We just finished our last record in the spring, which was the first full-length we’ve ever done. We’ve released three EPs in the past, and we have those eleven songs I mentioned earlier that are in an excellent place right now. So all of that has been primarily what we worked on when we came home. And because this upcoming record is our first full-length, we’ve been trying our hardest to make it exactly what we want. We’re still writing more and more songs, and recently we’ve been talking about releasing something quickly after the full-length comes out. There’s no lack of material or ideas. With everyone in the band, if someone might not be feeling creative, you have two or three others who can pull them out of it. We write everything together, and there’s six of us, so it gets pretty interesting.
What has been the difference for your band in terms of writing a full-length LP compared to an EP? My brain thinks in terms of literature, so is the difference similar to the difference between, say, a short-story collection and a novel?
I feel like EPs are more like poems. You have a series of one-liners that don’t necessarily create a complete thought. It’s like a brainwave of different ideas. A full-length has the ability to go in-depth with characters and do things like foreshadowing. We love foreshadowing. That’s something we do a lot on our records. We’ll foreshadow certain sounds, tones, or even musical parts that become more prominent later in the record. We were very intentional with the song placement on this upcoming record to make sure that the chapters aligned correctly. As for the EPs, Kelsey likes to call them “Time Capsules”. They are just a collection of information based on things we were going through at that time in our lives. But with the new album, I feel it’s maybe the first thing we’ve recorded that makes complete sense as a whole. The other EPs just sort of seem like delving into a Shel Silverstein book to me. You like each piece in its own way, but the connections are a little vague.
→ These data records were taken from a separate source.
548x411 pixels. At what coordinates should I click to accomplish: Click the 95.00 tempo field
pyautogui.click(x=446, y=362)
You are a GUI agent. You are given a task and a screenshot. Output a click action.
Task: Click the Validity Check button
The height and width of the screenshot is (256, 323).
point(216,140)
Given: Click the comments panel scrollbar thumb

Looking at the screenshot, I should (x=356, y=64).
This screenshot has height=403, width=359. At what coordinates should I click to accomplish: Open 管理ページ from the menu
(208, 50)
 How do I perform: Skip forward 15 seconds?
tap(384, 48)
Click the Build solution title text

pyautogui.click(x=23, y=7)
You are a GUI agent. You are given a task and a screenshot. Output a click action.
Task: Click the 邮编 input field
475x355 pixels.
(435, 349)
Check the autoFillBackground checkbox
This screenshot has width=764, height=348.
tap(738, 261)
I heard that the original name for your band was going to be “The Benny Rodriguez Family Band.” Is that true?
[Laughs] That’s funny, because I was just talking about this with someone the other day. That was the name I wanted to call our band so badly. I was a huge fan of the movie Sandlot, and we just talked about doing a music video inspired by Sandlot. Squints is my boy, man. So I thought it’d be a great name for the band, but it never got popular enough with everyone. I think it’s too obscure of a reference.
That’s sad, because it shouldn’t be.
I agree. I have some buddies who are in a band called Apache Relay, which is a reference from the movie Heavy Weights. I feel good names should be somewhat obscure, but should also have a significant life story. My dad and I would go on trips all the time, and we had this TV with a built-in VCR that he’d put in the center between the driver and passenger seats. And I would sit in the back and watch three movies: Fawlty Towers with John Cleese, Space Jam and Sandlot. Those were my three favorite movies. I’d watch them over and over again. But yeah, man. Sandlot. That should have been the one we used.
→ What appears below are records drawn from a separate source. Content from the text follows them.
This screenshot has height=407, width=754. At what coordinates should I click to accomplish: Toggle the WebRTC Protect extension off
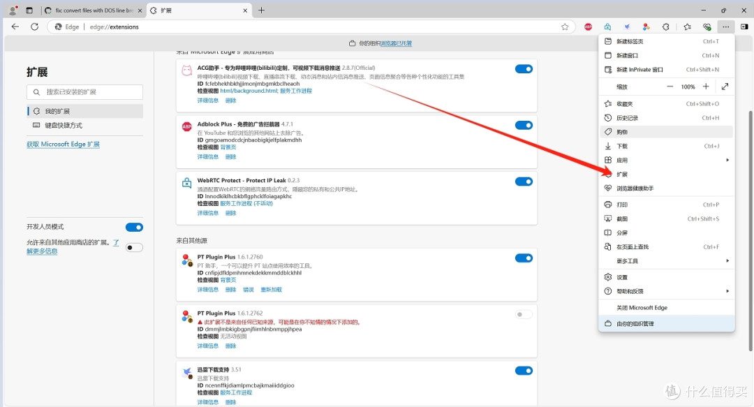pyautogui.click(x=524, y=182)
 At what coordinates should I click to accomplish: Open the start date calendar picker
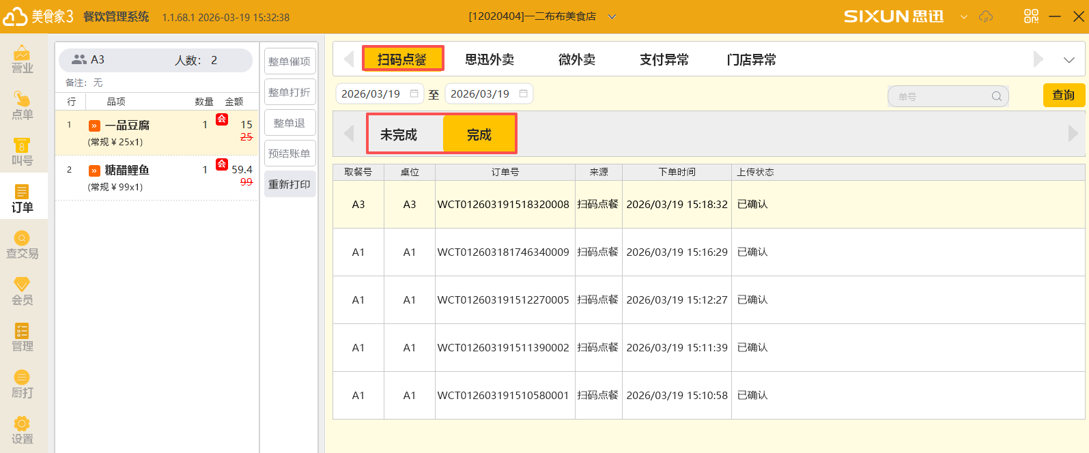[x=414, y=93]
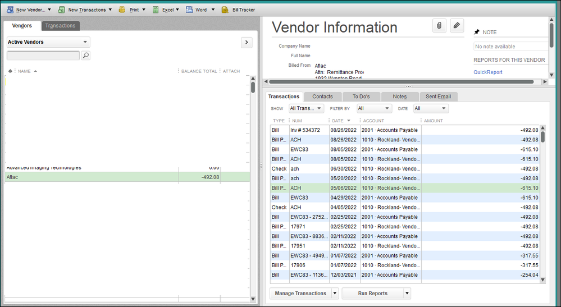
Task: Click the vendor search input field
Action: tap(43, 56)
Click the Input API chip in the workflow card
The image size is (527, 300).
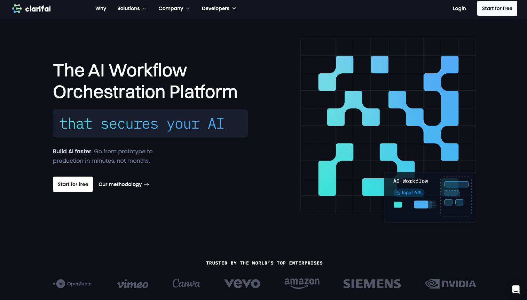click(x=409, y=193)
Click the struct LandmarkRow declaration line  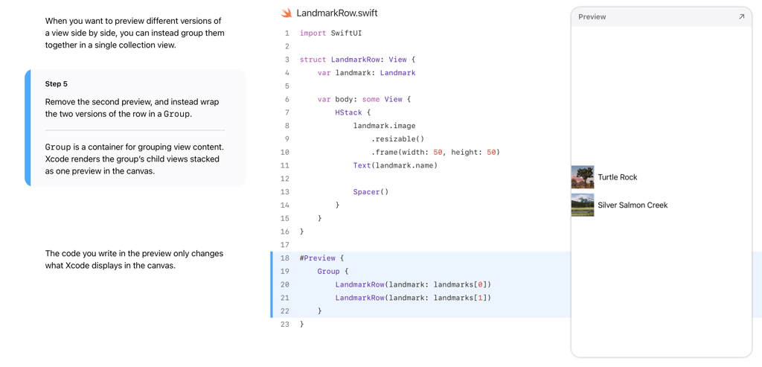click(357, 60)
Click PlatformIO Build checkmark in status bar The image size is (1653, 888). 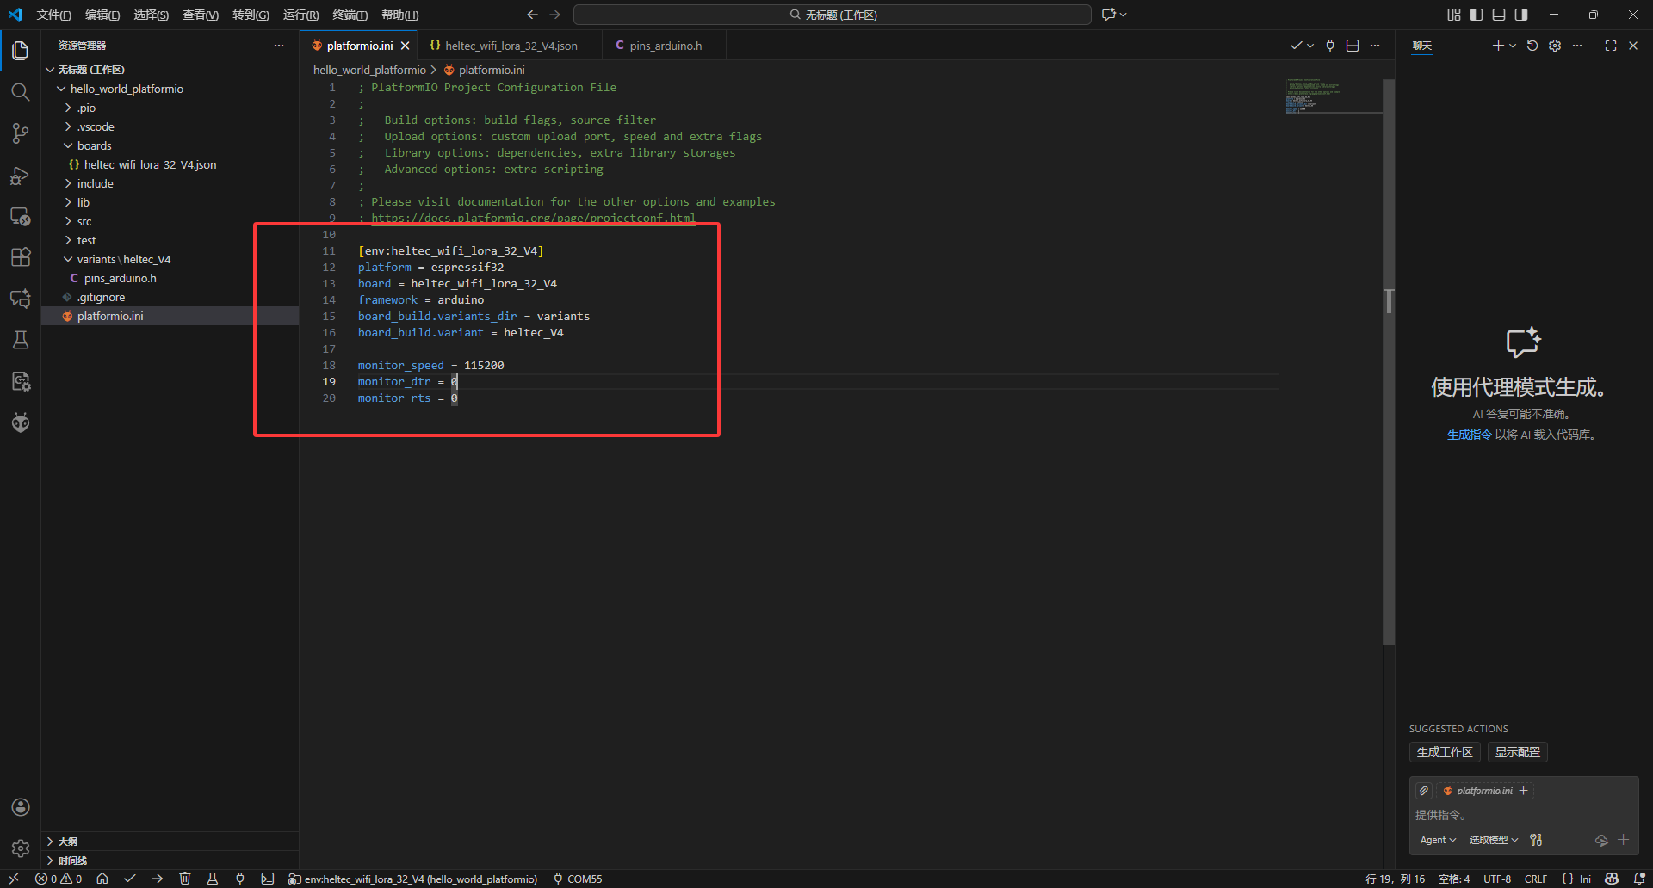tap(130, 879)
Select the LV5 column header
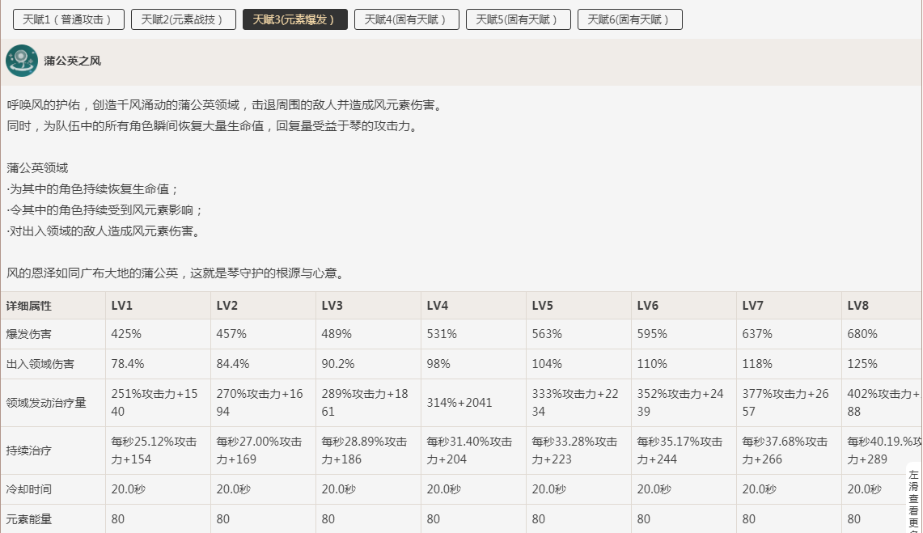 tap(543, 306)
It could still be a side project. I don’t think my music collection would be complete without some music from The Benny Rodriguez Family Band.
Yes! It absolutely can be a side project [laughs].
You could title the album The Great Bambino or You’re Killing Me, Smalls.
“You’re killing me Smalls!” That would be the first single! That’s it. “The Great Bambino.” “The Sultan of Swat.” “The King of Crash.”
“The Colossus of Clout”
The colossus of clout! [Laughs] That would be so good! I need to watch that movie again. I think I’m going to watch it right now.